2. **Handling Missing Values:**
   - **Categorical Features:** After encoding, missing values are **filled with 0** in the newly created binary columns.
   - **Numerical Features:**
     - The **Age** column is filled with its mean value of **40**.
     - Delay-related features like **`Departure_Delay_in_Mins`** and **`Arrival_Delay_in_Mins`** are filled with their **mean values** to avoid data loss.
   - A **dictionary of imputed values** is saved to maintain consistency when processing test data.

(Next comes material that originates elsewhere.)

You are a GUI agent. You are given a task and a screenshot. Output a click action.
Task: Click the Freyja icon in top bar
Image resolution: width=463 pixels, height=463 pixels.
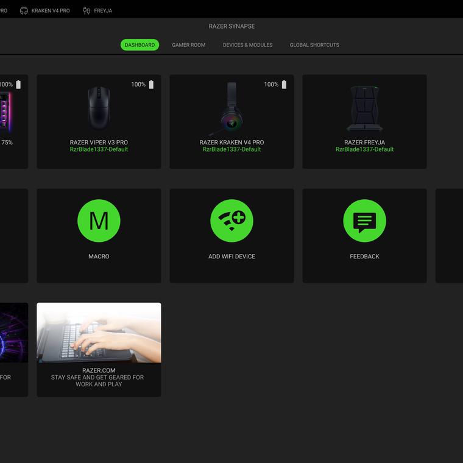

3. **Saving Preprocessing Information:**
   - The **column names** of the transformed dataset are saved to ensure alignment with the test set during inference.
   - A separate file (`numerical_means.csv`) is created to store the computed mean values, which will be applied to the test set for consistency.
   - The final **cleaned dataset** (`df_cleaned_one_hot.csv`) is saved for training.

### **🔹 Why Is This Step Important?**
✔️ **Prepares categorical data** for ML models that require numerical inputs.  
✔️ **Handles missing values systematically**, preventing model biases due to inconsistent data.  
✔️ **Ensures train-test alignment**, avoiding discrepancies when applying the model to new data.  

After this step, we will have a **fully cleaned dataset**, ready for feature scaling and model training.


In [59]:

# Define Ordinal and Nominal Columns
# Ordinal features (ordered categories)
ordinal_cols = [
    'Seat_Comfort', 'Arrival_Time_Convenient', 'Catering', 'Onboard_Wifi_Service',
    'Onboard_Entertainment', 'Online_Support', 'Ease_of_Online_Booking',
    'Onboard_Service', 'Legroom', 'Baggage_Handling', 'CheckIn_Service',
    'Cleanliness', 'Online_Boarding', 'Platform_Location'
]
# Nominal features (unordered categories)
nominal_cols = ['Gender', 'Customer_Type', 'Type_Travel', 'Travel_Class', 'Seat_Class']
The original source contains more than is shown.